Tasks:
- A) In the court passage on exceptional circumstances and delay, swap "presumptive ceiling" for "presumptive limit" and write out the passage starting with "[85] Once the" and going on through "presumption of unreasonableness.".
- B) Extend the court passage on exceptional circumstances and delay, picking up after its final sentence.

Segment Start: Passage provided

Are There Exceptional Circumstances Justifying the Delay?
[85] Once the presumptive ceiling has been breached, the Crown must demonstrate the existence of exceptional circumstances to rebut the presumption of unreasonableness.
[86] Exceptional circumstances exist when (i) they are reasonably unforeseen or reasonably unavoidable; and (ii) Crown counsel cannot reasonably remedy the delays emanating from those circumstances once they arise: Jordan, at para. 69. The circumstances need not be rare or uncommon.
[87] The Crown submits that the cell phone issue is a discrete exceptional circumstance because it was reasonably unforeseen by the Crown, who had no knowledge of the cell phone search warrants or the potential significance of the cell phones. The Crown further submits that it made significant efforts to alleviate the delays once it was aware of the issue.
[88] I disagree. The Crown was aware from the outset that three cell phones had been seized when the original search warrants were executed. The rationale for seizing cell phones is that they might yield evidence beneficial to the investigation or prosecution of the offences. Sgt Keveza testified that while it was not common to obtain search warrants to examine cell phones in drug cases, it was not unusual. It could reasonably be foreseen that if cell phones are seized, that they might be further examined and that, as a result, there would be search warrants and data extractions. The Crown cannot rely on the police’s failure to advise them of the cell phone search warrants as an exceptional circumstance. It is inconsistent for the Crown to argue both that the defence knew all along that the cell phones had been seized and thus ought to have requested their return earlier, but that it was reasonably unforeseen to the Crown that the seized cell phones would be examined.
[89] Moreover, even after the Crown became aware of the cell phone search warrants, it did not act reasonably to remedy the delay. Instead, the Crown delayed over seven months before disclosing the search warrants and ITOs and took the unreasonable and inexplicable position that it did not have to disclose the data extractions. The Crown went so far as to advise the court that it had no further disclosure to make when all of this material was outstanding.

Segment End: Passage provided
Segment Start: Supplied information

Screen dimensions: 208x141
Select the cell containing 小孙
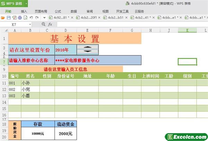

Segment End: Supplied information

Exercise answers:
- A)
[85] Once the presumptive limit has been breached, the Crown must demonstrate the existence of exceptional circumstances to rebut the presumption of unreasonableness.

- B)
[90] The Crown’s position, that it would not rely on the cell phone data at trial, did not remedy the delay. The Crown knew from March 2021 that the defence was seeking the data to prepare a defence and Charter application.
[91] In respect of Delay 4, the Crown further submits that the defence could not proceed to trial in May 2021 because of a “COVID-19 outbreak” at defence counsel’s office, and that this was a discrete exceptional circumstance justifying the delay. While defence counsel advised that an employee had contracted COVID-19 and that the need for staff to isolate was creating logistical issues, this was not the reason for the adjournment request. It is clear that the basis for the adjournment application was the inability to access the cell phone data and prepare the Charter applications in time. The fact that an employee at defence counsel’s office contracted COVID-19 is not an exceptional circumstance justifying the delay.
[92] For the foregoing reasons, I find that the Crown has failed to rebut the presumption of unreasonable delay.
Conclusion
[93] Accordingly, the application is granted and the proceeding is stayed.
Nishikawa J.
Released: April 19, 2022
COURT FILE NO.: CR-19-900000584 DATE: 2022-04-19
ONTARIO SUPERIOR COURT OF JUSTICE
BETWEEN: Her Majesty the Queen – and – Shaji Bashir Ahmad
REASONS FOR JUDGMENT
Nishikawa J.
Released: April 19, 2022
[1] Initial disclosure was first provided to defence counsel on August 15, 2018, however, the Crown requested its return.